AIM OF THE TASK
Leave out the pictures and print precisely the lines from the line with "Task: Click the" to the final line of the entries, both ends included.

INFORMATION
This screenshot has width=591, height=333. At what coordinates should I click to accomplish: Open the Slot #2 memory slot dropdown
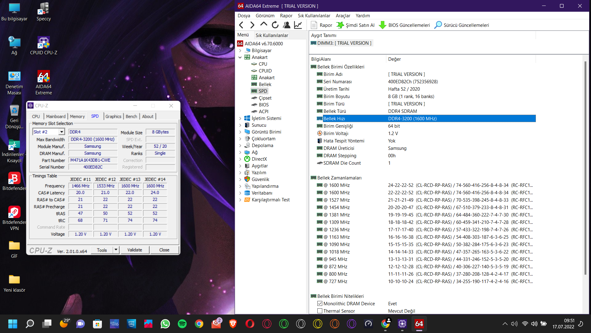tap(62, 132)
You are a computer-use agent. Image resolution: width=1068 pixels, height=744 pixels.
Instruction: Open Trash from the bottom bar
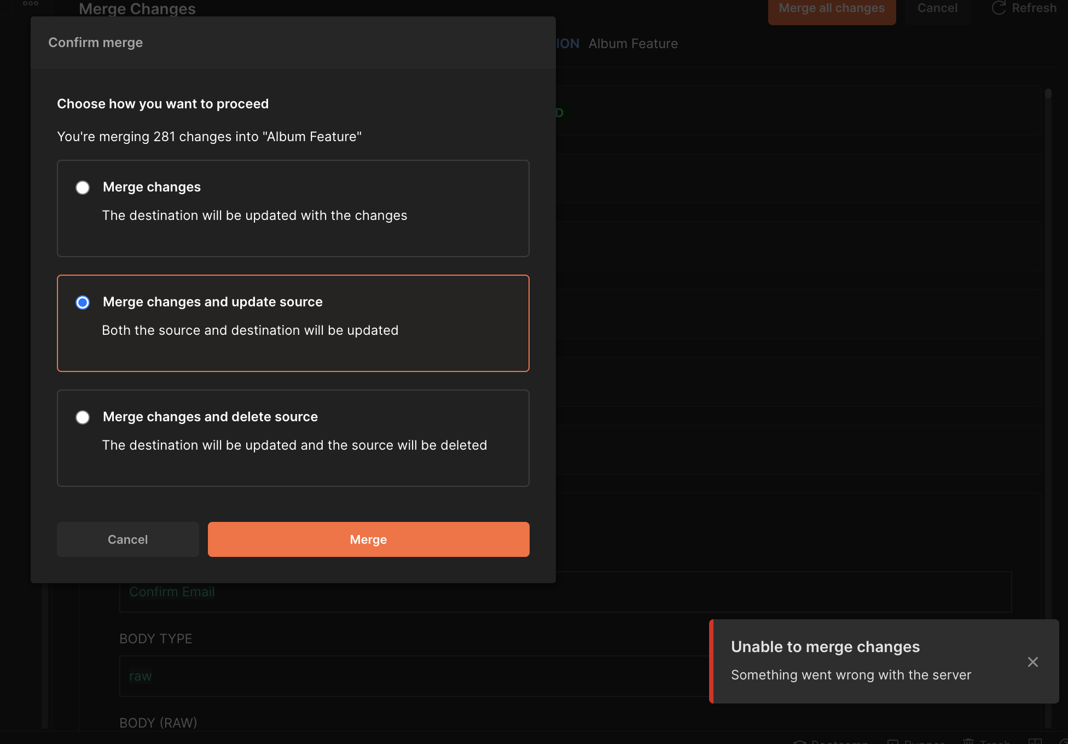tap(985, 742)
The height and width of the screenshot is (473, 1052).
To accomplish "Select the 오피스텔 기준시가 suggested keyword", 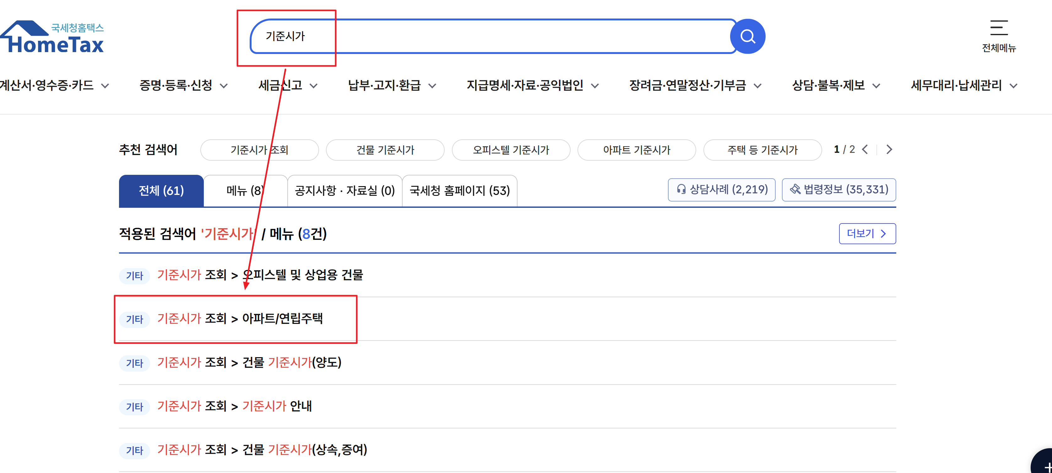I will [510, 150].
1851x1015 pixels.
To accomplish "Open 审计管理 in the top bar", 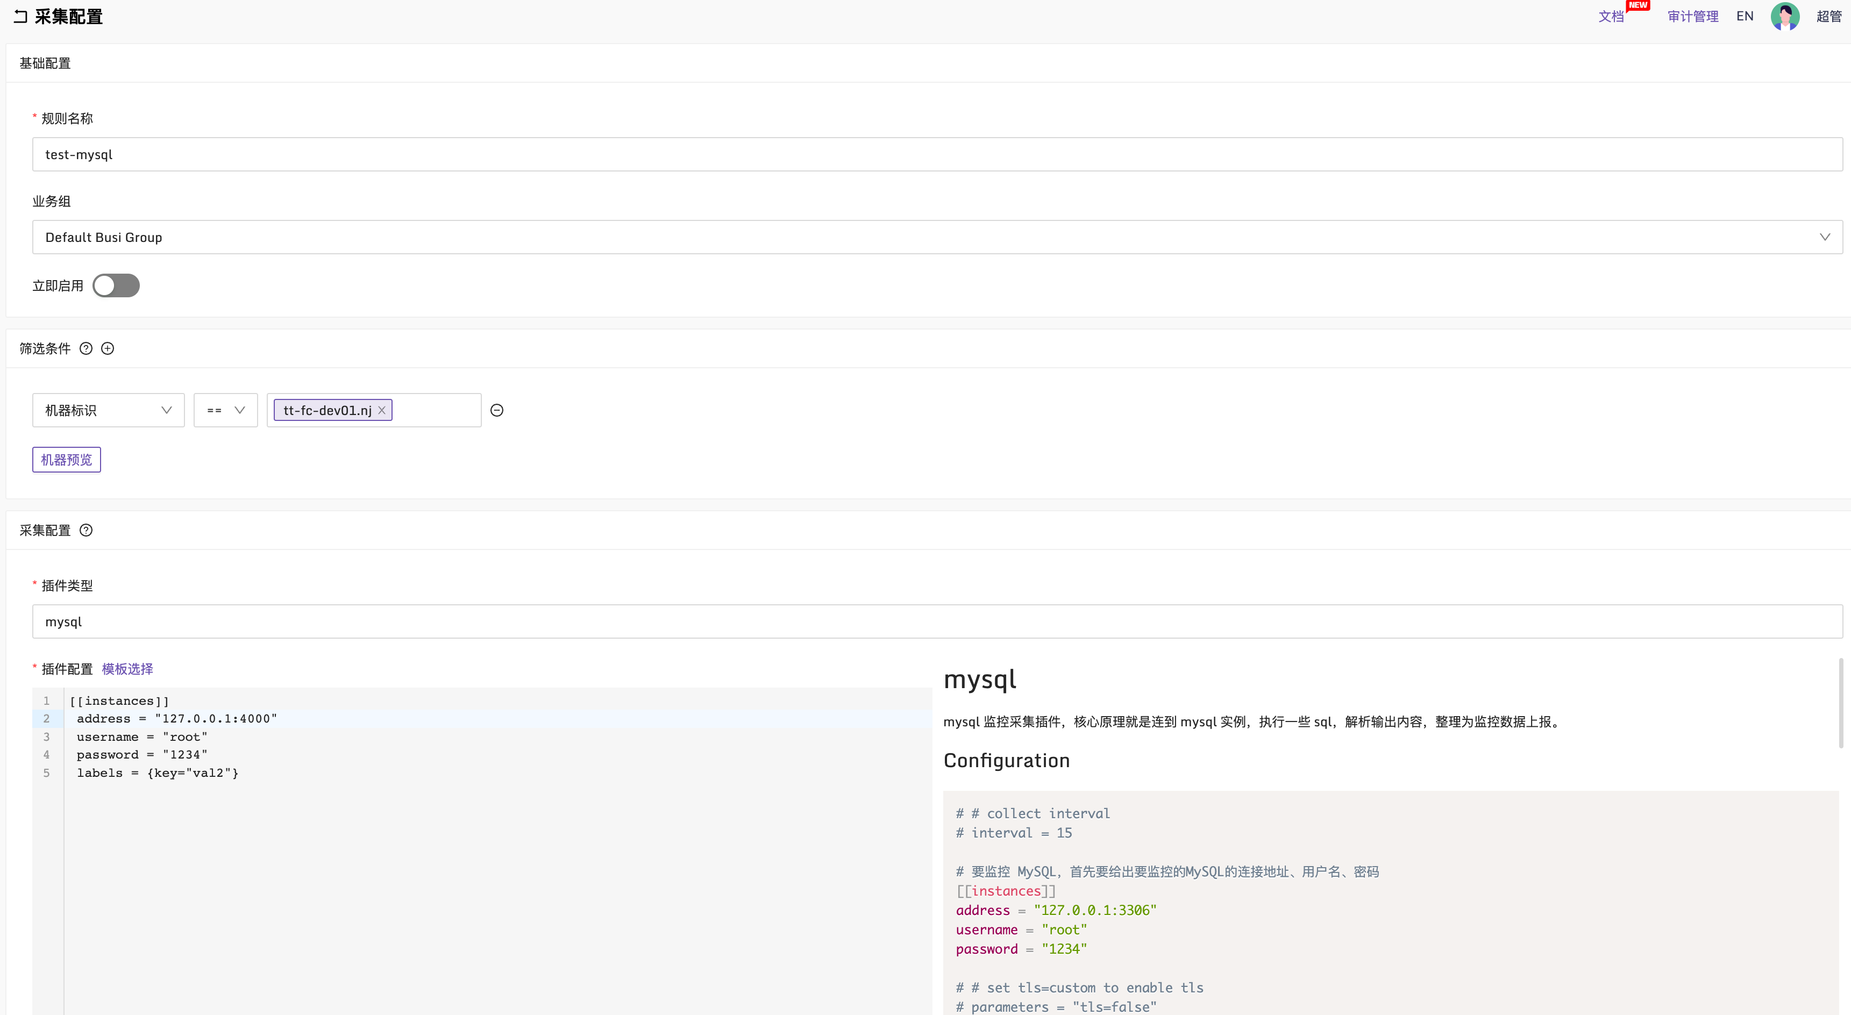I will pos(1692,17).
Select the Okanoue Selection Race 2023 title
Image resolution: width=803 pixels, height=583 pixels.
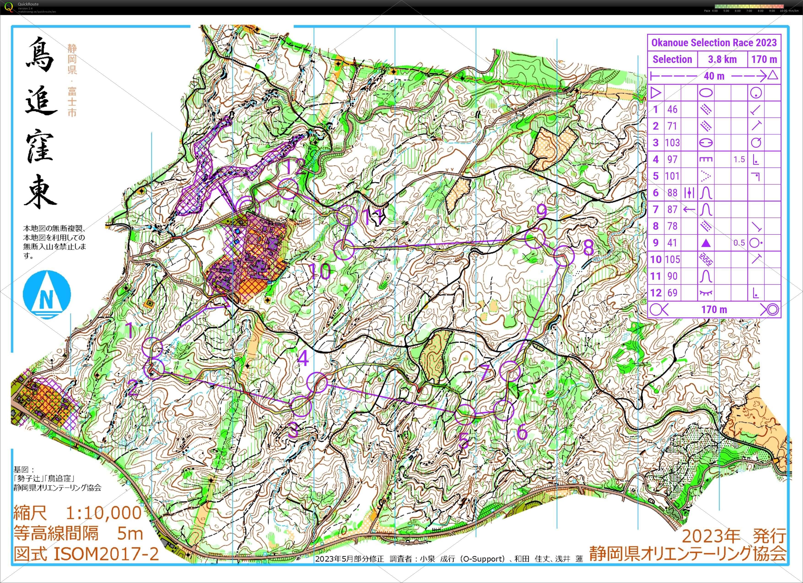click(x=714, y=43)
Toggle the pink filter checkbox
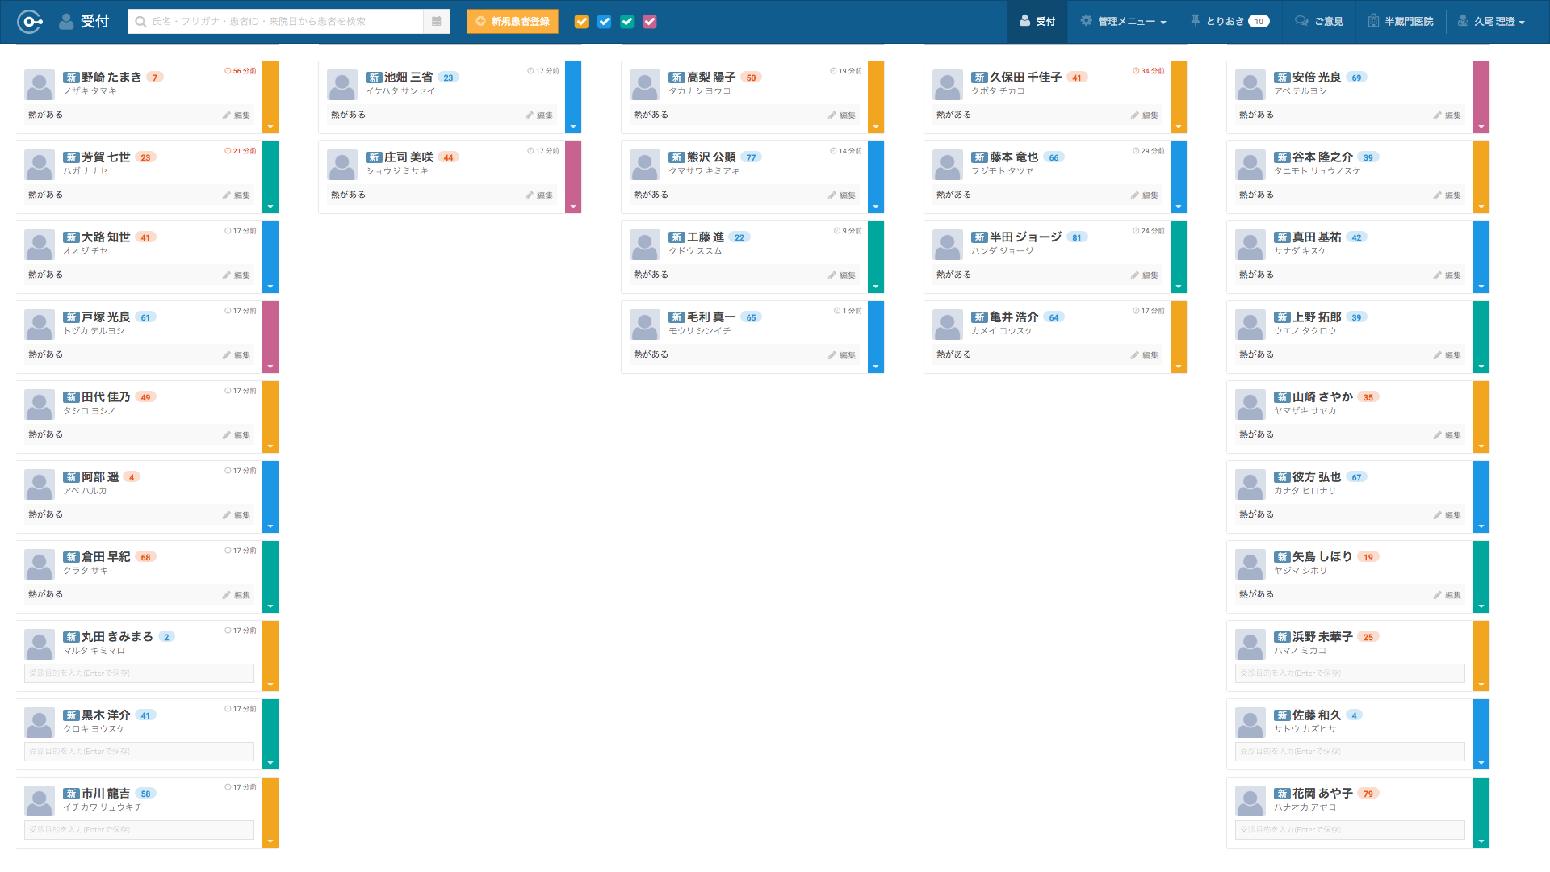1550x872 pixels. [650, 22]
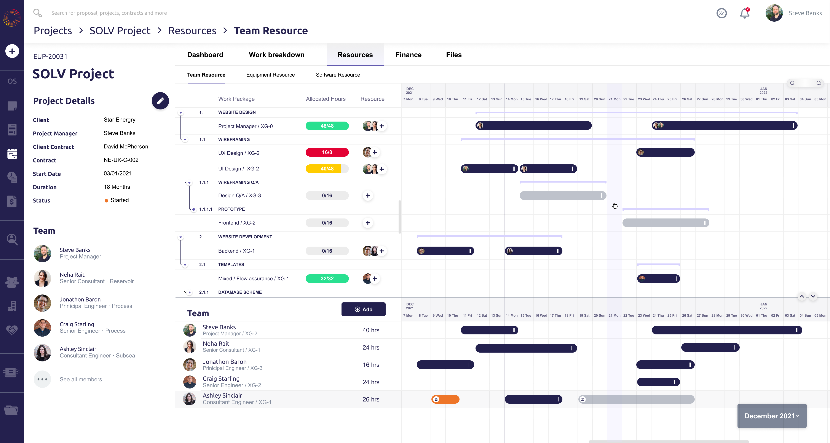Click the pencil edit Project Details button
Viewport: 830px width, 443px height.
(x=160, y=101)
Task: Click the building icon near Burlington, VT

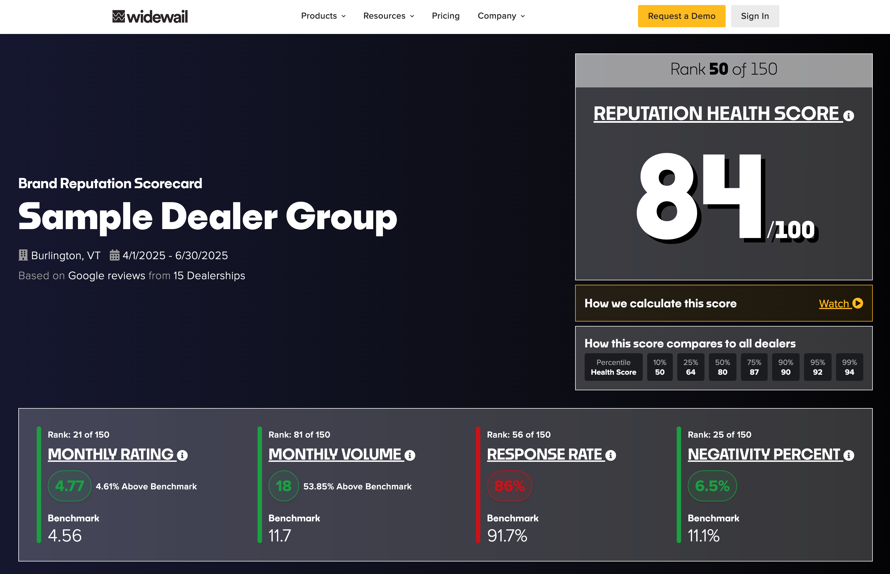Action: click(23, 255)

TASK SOLUTION
Task: Click the building icon near Burlington, VT

Action: click(23, 255)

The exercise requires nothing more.